After getting everything up and running I ran a blue devil flush to try and get the rest of the oil and any rust or buildup out of the system and got it to a point where the water running out seemed to be clear with no oily film and inside the radiator looked clean. Here is the big question, 1995 was a transition year between green and dexcool coolant. While the owners manual states to use green, the underhood sticker says Dexcool. I have no idea what was in it previously as it was a complete mess, but I almost feel like it at least had some of the old green in it because the intake was stained but it also had orange muddy look to it. Considering its pretty old school iron block and heads but with aluminum radiator what would be the best option, with the caveat that it may not get driven that much in the coming year as it still needs other work... if that matters.

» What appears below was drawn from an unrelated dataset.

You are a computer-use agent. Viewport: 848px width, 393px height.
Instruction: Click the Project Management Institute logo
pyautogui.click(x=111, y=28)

option 1, refill with Dexcool as stated on the sticker just to be 'correct' to the truck. Considering the flush water is clear would this cause any issue even if there is rust inside the block that the flush may not have completely cleaned up? Or since its been contaminated at some point will I see problems with Dexcool in this situation? I have dexcool in other vehicles and haven't really had problems except late 90's intake gaskets but I haven't had one thie messed up and neglected before.

option 2, fill with conventional green. Would this be safer if there is left over rust or particulate in the block? I'm sure in 1995 GM didn't suddenly change production of the engines and just switched coolant types so this is probably ok even with the aluminum radiator. I guess I could pull the sticker off the underhood and noone would be the wiser.

option 3, fill with Prestone or similar AMAM. I'm not really sure what to expect with these as I have always run the specific manufacturer coolants.
 
Both Dexcool and Prestone AMAM have 2EHA as the main inhibitor, so that decision is really just a consumer preference based on advertising. I have been running Dexcool for in my 2008 Suburban for 18 years, changing every 5 years. It has the original water pump, radiator and heater core. My other vehicle is a Ford with Prestone AMAM.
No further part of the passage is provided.